-------- Entries supplied

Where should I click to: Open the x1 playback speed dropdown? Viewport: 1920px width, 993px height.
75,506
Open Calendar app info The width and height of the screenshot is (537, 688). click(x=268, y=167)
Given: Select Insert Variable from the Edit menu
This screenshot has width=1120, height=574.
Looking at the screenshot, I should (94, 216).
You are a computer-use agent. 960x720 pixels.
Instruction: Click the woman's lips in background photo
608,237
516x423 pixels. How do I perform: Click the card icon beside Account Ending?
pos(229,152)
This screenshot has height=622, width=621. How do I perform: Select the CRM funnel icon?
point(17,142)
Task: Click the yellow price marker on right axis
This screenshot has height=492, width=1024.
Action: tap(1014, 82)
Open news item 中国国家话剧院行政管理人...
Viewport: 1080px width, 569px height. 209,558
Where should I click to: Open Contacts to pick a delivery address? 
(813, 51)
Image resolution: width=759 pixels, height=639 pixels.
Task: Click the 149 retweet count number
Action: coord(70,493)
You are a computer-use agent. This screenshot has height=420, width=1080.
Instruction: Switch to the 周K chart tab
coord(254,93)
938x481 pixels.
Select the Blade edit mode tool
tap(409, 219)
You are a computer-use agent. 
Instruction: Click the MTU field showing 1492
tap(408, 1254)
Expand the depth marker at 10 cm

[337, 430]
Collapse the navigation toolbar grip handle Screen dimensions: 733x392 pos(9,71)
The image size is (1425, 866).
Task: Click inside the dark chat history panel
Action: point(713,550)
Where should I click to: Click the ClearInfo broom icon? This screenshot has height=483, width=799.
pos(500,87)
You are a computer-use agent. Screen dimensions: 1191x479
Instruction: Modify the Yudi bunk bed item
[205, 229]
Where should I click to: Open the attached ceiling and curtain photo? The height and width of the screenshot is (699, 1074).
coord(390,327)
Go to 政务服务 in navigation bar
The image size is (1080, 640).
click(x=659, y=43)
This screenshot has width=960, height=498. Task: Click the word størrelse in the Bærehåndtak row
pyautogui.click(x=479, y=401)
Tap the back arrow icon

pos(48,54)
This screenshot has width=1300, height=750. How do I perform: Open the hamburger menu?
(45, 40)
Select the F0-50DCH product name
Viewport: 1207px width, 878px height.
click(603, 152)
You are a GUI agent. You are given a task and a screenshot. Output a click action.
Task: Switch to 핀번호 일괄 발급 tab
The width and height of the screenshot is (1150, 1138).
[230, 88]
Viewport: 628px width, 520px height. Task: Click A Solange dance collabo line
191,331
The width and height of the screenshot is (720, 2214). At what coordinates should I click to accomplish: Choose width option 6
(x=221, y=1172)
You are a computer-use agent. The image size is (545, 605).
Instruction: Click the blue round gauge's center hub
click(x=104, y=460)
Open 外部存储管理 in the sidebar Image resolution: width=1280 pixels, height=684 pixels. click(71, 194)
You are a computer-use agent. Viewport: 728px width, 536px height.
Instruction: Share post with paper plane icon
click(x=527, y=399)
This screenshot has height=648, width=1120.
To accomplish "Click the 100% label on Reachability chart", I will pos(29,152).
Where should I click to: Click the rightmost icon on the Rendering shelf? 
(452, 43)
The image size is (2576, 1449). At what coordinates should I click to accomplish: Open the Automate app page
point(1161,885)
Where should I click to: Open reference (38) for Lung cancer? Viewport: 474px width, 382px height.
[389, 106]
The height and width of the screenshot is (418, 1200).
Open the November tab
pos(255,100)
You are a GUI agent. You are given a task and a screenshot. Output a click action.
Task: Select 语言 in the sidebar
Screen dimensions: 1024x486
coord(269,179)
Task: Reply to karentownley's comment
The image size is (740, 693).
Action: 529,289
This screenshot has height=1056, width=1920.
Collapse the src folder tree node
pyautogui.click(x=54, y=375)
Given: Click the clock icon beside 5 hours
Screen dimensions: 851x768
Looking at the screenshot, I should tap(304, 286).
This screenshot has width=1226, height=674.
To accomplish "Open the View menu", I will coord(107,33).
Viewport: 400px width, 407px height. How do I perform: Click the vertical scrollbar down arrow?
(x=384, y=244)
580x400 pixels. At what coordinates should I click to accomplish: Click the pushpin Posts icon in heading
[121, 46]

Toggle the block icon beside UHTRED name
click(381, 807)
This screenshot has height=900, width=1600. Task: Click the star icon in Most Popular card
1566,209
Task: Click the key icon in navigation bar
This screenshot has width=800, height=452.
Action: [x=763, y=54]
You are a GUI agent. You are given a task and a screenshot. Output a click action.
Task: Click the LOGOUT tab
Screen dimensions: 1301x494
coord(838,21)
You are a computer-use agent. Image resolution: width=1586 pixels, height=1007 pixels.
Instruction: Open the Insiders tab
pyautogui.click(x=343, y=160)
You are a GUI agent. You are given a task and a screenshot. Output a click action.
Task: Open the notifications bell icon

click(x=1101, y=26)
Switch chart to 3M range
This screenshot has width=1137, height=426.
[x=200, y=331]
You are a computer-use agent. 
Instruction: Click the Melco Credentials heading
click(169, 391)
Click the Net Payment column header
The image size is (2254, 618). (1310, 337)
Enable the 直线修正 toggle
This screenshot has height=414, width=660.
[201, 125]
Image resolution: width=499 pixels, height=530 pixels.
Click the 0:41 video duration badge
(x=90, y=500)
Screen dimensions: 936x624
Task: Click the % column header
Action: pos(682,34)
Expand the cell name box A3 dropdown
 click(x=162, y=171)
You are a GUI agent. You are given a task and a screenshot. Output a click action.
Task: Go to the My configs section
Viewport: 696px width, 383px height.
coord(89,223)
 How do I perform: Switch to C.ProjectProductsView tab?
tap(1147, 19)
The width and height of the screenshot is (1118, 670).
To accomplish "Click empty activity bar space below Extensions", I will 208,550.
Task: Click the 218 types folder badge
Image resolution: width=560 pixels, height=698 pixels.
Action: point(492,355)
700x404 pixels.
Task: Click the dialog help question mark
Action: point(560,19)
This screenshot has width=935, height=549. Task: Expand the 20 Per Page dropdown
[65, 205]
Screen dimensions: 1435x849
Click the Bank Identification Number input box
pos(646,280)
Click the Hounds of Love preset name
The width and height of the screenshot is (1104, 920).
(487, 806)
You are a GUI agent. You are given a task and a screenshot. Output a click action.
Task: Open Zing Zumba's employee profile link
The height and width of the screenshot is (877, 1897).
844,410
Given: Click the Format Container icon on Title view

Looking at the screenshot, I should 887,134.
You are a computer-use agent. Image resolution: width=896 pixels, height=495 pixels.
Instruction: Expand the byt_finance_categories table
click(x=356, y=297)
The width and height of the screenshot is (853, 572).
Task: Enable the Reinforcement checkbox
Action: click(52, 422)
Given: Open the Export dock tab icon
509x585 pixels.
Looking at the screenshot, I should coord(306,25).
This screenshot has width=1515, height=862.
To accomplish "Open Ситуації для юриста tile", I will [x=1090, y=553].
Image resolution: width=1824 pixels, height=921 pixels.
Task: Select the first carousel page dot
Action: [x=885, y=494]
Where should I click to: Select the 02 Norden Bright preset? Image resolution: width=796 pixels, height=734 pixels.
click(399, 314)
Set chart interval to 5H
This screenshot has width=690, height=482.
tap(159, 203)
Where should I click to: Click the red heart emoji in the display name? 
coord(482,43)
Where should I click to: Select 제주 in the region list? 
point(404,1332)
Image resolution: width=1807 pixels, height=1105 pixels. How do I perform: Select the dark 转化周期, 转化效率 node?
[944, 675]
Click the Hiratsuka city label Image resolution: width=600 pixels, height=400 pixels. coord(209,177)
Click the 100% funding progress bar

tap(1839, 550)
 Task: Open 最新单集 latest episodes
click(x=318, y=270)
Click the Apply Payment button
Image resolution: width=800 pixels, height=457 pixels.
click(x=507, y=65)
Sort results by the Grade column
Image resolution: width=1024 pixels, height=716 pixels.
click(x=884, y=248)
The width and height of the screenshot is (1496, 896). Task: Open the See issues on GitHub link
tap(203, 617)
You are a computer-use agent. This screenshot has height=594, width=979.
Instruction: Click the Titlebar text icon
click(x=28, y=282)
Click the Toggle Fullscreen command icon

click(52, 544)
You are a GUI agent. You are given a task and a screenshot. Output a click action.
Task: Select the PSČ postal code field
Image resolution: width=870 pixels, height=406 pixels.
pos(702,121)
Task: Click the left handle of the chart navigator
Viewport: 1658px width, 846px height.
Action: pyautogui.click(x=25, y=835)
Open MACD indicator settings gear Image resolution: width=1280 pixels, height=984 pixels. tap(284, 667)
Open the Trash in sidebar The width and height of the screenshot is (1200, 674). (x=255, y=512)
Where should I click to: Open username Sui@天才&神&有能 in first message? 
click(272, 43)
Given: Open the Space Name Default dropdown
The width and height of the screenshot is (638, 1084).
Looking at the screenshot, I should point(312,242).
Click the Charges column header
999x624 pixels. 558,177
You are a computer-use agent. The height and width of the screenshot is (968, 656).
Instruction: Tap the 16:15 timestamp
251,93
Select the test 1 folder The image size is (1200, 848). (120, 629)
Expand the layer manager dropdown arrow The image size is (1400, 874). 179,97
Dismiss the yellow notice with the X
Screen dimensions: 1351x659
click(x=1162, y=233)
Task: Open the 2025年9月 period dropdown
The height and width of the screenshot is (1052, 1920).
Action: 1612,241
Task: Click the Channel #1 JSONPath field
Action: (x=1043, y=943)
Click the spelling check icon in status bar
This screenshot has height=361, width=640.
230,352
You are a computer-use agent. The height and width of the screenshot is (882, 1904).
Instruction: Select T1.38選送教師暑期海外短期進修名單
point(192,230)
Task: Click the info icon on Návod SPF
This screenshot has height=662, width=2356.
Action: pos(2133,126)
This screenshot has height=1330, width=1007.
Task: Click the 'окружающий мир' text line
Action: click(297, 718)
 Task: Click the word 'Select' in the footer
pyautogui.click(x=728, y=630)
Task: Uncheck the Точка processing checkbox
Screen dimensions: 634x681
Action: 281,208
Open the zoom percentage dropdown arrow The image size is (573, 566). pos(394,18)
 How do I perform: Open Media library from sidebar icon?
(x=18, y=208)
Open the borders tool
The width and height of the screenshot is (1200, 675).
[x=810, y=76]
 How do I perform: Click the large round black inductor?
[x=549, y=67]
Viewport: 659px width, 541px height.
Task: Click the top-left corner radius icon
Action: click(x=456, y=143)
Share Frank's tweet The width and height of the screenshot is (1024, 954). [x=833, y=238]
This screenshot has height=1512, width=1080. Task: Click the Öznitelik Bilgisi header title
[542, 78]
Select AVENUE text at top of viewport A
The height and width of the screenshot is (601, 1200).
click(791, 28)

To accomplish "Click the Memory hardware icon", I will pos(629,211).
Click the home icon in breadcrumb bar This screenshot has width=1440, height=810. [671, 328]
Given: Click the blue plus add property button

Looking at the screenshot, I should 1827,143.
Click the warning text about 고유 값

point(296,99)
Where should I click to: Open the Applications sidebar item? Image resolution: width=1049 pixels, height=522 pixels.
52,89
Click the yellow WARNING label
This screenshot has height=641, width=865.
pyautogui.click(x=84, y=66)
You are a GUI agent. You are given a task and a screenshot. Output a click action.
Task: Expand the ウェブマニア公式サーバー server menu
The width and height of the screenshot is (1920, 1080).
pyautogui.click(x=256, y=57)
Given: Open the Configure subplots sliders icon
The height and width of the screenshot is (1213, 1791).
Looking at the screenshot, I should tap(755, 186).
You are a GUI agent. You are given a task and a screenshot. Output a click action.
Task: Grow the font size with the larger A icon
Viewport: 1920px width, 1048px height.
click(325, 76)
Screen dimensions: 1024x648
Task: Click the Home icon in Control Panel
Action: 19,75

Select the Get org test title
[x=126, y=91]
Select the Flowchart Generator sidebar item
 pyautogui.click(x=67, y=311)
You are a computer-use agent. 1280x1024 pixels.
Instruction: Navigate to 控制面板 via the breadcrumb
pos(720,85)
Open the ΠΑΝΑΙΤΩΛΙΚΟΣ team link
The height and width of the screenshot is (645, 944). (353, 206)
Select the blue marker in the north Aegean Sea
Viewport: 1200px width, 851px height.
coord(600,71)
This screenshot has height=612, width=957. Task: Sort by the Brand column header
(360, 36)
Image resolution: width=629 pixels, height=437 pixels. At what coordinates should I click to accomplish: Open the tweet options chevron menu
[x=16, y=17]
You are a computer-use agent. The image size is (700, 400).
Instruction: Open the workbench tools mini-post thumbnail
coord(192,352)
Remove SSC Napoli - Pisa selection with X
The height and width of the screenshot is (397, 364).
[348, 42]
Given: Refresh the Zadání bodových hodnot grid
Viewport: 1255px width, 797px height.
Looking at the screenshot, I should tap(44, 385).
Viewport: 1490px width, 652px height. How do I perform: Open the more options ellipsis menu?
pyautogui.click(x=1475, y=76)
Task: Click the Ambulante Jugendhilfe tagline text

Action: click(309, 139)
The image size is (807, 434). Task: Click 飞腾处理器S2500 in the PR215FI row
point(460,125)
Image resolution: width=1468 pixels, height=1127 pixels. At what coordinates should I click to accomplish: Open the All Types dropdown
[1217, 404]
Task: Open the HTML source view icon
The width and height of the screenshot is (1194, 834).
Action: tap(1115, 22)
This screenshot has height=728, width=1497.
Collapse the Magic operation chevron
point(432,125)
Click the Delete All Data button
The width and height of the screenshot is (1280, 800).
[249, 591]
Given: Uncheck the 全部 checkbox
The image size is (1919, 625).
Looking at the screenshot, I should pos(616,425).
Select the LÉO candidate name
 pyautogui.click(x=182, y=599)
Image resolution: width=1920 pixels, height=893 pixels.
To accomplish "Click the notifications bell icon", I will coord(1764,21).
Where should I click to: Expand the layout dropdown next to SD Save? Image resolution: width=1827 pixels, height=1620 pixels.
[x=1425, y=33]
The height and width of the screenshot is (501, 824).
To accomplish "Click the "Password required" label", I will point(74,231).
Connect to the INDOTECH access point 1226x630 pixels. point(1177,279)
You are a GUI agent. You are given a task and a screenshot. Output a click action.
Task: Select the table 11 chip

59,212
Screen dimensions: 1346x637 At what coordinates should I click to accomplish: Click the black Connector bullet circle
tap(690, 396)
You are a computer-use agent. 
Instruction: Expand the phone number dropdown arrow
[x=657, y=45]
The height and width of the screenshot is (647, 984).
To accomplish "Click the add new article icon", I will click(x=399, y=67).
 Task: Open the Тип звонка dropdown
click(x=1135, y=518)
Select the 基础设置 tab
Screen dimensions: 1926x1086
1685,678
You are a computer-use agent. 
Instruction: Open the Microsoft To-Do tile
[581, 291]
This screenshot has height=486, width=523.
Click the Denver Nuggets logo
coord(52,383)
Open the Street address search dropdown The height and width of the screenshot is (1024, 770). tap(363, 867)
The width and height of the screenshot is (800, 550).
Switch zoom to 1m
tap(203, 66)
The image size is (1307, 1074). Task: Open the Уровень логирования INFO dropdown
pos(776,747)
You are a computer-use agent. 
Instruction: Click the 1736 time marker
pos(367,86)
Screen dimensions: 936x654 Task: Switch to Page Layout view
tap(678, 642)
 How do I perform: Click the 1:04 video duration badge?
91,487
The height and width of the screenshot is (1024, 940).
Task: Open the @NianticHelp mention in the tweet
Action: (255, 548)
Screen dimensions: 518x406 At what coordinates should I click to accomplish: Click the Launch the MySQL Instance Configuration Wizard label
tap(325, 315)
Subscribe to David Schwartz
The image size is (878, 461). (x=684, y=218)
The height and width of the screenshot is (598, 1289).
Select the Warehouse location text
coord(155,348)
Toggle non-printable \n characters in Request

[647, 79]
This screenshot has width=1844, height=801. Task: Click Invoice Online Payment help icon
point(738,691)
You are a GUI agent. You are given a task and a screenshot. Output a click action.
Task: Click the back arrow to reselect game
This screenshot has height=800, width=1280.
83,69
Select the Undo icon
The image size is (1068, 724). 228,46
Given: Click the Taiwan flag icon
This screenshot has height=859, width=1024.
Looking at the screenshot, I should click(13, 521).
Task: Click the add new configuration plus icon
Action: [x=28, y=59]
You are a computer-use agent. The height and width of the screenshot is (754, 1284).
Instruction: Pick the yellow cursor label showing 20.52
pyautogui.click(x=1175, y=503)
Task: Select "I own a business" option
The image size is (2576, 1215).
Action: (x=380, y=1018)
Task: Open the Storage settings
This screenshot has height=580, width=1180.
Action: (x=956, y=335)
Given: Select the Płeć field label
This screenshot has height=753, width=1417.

----------------

*Goal of the exercise*. Take exactly the lines from the one containing "Instruction: Expand the phone" through the one containing "Given: Click the Taiwan flag icon" in the data above, and output them with nothing added.

*Expected output*.
Instruction: Expand the phone number dropdown arrow
[x=657, y=45]
The height and width of the screenshot is (647, 984).
To accomplish "Click the add new article icon", I will click(x=399, y=67).
 Task: Open the Тип звонка dropdown
click(x=1135, y=518)
Select the 基础设置 tab
Screen dimensions: 1926x1086
1685,678
You are a computer-use agent. 
Instruction: Open the Microsoft To-Do tile
[581, 291]
This screenshot has height=486, width=523.
Click the Denver Nuggets logo
coord(52,383)
Open the Street address search dropdown The height and width of the screenshot is (1024, 770). tap(363, 867)
The width and height of the screenshot is (800, 550).
Switch zoom to 1m
tap(203, 66)
The image size is (1307, 1074). Task: Open the Уровень логирования INFO dropdown
pos(776,747)
You are a computer-use agent. 
Instruction: Click the 1736 time marker
pos(367,86)
Screen dimensions: 936x654 Task: Switch to Page Layout view
tap(678, 642)
 How do I perform: Click the 1:04 video duration badge?
91,487
The height and width of the screenshot is (1024, 940).
Task: Open the @NianticHelp mention in the tweet
Action: (255, 548)
Screen dimensions: 518x406 At what coordinates should I click to accomplish: Click the Launch the MySQL Instance Configuration Wizard label
tap(325, 315)
Subscribe to David Schwartz
The image size is (878, 461). (x=684, y=218)
The height and width of the screenshot is (598, 1289).
Select the Warehouse location text
coord(155,348)
Toggle non-printable \n characters in Request

[647, 79]
This screenshot has width=1844, height=801. Task: Click Invoice Online Payment help icon
point(738,691)
You are a GUI agent. You are given a task and a screenshot. Output a click action.
Task: Click the back arrow to reselect game
This screenshot has height=800, width=1280.
83,69
Select the Undo icon
The image size is (1068, 724). 228,46
Given: Click the Taiwan flag icon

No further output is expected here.